Amphiura pusilla Farquhar
  • Farquhar, H., 1897. J. Linn. Soc. Lond. Zool., 26, p. 191, Pl. 14.

Material Examined; Twelve specimens—ca. 275 fathoms, Canyon A, east of Otago Heads, E. Batham, 3 specimens; 150 fathoms, Cook Strait, VUZ Station 98, 4 specimens; 120 fathoms, Cook Strait, NW of Mana Island, Dom. Mus. Station B.S.197, 5 specimens.

Amphiura hinemoae Mortensen
  • Mortensen, Th., 1924. Vid. Medd. dansk naturh. For., 77, p. 148–50. Fig. 24.

Material Examined: Three specimens from 400 fathoms, NE of Mayor Island, Bay of Plenty, Dom. Mus. Station B.S.210.

The species was originally described on the basis of 2 specimens taken in 55 fathoms off White Island, Bay of Plenty. It has since been taken on other shelf localities off the South Island (Fell, 1952, p. 15), from as far south as Dusky Sound. This is the first record of the species as an abyssal form, and it is desirable to indicate certain atypical features of the new material, making its identification not entirely clear. In particular the radial shields are relatively larger and more exposed in the deep-water specimens, and the six primary plates are not at all prominent. I do not feel that the evidence warrants our establishing a separate species for the form. One specimen has the outer oral papilla distinctly spiniform—thus showing that the difference between Amphiura hinemoae and the North Pacific A. seminuda Ltk. & Mrtsn. is not so great as Mortensen (1924) believed.

Amphiura aster Farquhar
  • Farquhar, H., 1901. Trans.
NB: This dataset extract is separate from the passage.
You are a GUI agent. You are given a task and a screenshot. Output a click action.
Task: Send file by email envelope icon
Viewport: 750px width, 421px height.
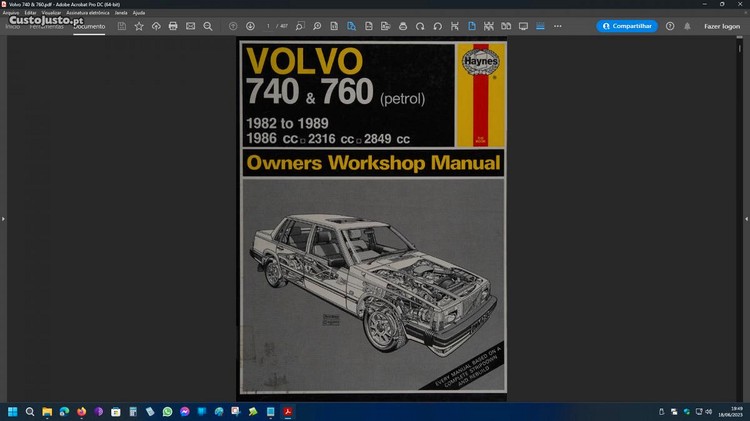[x=190, y=26]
N.Z. Inst., 33, p. 250.

Material Examined: 260 fathoms, Canyon A, off east Otago, Alert Station 54.17, 3 juvenile specimens.

Of the material seen, only the largest specimen (disc 4 mm in diameter) shows the characteristic arrangement of the tentacle-scales. The smaller ones show no tentacle-scales at all. All specimens have the disc incompletely scaled, especially below, where it is almost naked. The external lobe is lacking from the oral shield. All these differences, however, are probably an expression of immaturity.